Task brief = Copy the records below word for word, from the first line through the line containing "Looking at the screenshot, I should (x=38, y=10).".

Source data
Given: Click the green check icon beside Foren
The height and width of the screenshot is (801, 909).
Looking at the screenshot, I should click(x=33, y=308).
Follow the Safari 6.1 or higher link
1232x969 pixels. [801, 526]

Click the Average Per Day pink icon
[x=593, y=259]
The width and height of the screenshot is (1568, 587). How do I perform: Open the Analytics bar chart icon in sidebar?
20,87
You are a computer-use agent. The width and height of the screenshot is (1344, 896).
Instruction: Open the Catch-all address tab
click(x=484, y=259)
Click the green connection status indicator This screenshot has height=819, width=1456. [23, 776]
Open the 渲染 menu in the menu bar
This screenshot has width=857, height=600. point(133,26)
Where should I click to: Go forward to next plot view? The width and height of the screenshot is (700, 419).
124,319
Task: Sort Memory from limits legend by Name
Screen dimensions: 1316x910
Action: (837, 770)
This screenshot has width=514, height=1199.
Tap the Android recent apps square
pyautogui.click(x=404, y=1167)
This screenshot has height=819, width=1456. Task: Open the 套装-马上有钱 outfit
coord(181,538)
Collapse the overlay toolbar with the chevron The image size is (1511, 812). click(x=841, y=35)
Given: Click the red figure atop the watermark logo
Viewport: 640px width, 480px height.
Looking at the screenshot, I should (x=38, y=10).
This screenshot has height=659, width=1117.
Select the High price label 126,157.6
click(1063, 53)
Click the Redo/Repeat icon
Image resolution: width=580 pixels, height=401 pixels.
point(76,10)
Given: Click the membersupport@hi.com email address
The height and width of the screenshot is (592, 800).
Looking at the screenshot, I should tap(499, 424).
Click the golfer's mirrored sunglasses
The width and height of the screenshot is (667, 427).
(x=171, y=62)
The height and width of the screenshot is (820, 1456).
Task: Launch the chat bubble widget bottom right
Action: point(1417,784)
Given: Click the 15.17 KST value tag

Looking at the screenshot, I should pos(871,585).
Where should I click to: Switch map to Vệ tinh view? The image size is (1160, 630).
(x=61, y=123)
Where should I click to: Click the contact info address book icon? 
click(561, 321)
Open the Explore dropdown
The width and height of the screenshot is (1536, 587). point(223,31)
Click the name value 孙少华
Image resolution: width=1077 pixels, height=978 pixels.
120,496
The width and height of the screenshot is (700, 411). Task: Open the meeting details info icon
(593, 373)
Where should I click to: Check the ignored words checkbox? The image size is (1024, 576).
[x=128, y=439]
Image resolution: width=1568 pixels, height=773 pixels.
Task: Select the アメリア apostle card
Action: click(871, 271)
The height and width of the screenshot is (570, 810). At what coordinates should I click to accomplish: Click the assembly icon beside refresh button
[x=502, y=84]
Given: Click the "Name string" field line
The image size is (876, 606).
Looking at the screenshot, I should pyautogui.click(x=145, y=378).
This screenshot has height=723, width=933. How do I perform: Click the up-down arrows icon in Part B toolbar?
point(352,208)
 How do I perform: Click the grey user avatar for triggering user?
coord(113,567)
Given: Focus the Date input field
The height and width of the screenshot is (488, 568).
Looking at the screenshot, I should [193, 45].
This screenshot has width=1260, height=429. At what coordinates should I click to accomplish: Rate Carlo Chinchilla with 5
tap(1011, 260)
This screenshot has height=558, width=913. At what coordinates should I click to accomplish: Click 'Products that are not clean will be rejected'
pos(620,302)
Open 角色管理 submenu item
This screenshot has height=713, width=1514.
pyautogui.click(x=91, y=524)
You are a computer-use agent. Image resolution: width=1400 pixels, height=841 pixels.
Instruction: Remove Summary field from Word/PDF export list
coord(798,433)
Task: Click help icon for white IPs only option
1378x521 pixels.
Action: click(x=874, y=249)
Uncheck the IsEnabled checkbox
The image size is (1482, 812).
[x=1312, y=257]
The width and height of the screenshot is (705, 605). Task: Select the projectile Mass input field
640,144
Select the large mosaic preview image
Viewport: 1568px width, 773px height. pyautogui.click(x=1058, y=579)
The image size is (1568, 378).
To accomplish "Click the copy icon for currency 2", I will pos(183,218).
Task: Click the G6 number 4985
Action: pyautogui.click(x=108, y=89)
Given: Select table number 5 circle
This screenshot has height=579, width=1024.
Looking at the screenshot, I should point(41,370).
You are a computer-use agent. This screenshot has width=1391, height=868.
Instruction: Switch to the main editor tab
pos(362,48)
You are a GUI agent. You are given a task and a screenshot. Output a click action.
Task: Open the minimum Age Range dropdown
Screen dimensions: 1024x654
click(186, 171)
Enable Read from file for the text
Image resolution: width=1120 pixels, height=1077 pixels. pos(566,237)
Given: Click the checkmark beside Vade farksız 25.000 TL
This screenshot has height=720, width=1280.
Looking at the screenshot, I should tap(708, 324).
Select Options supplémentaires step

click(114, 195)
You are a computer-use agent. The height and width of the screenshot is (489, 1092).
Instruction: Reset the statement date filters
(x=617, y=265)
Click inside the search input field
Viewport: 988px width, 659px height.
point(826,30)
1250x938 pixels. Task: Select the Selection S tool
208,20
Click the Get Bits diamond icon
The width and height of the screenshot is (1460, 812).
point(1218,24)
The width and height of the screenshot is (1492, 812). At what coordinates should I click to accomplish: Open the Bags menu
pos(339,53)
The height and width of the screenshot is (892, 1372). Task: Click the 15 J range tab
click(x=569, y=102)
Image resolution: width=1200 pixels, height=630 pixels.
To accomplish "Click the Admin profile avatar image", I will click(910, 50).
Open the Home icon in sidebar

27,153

Full answer =
Given: Click the green check icon beside Foren
The height and width of the screenshot is (801, 909).
Looking at the screenshot, I should click(x=33, y=308).
Follow the Safari 6.1 or higher link
1232x969 pixels. [801, 526]

Click the Average Per Day pink icon
[x=593, y=259]
The width and height of the screenshot is (1568, 587). How do I perform: Open the Analytics bar chart icon in sidebar?
20,87
You are a computer-use agent. The width and height of the screenshot is (1344, 896).
Instruction: Open the Catch-all address tab
click(x=484, y=259)
Click the green connection status indicator This screenshot has height=819, width=1456. [23, 776]
Open the 渲染 menu in the menu bar
This screenshot has width=857, height=600. point(133,26)
Where should I click to: Go forward to next plot view? The width and height of the screenshot is (700, 419).
124,319
Task: Sort Memory from limits legend by Name
Screen dimensions: 1316x910
Action: (837, 770)
This screenshot has width=514, height=1199.
Tap the Android recent apps square
pyautogui.click(x=404, y=1167)
This screenshot has height=819, width=1456. Task: Open the 套装-马上有钱 outfit
coord(181,538)
Collapse the overlay toolbar with the chevron The image size is (1511, 812). click(x=841, y=35)
Given: Click the red figure atop the watermark logo
Viewport: 640px width, 480px height.
Looking at the screenshot, I should (x=38, y=10).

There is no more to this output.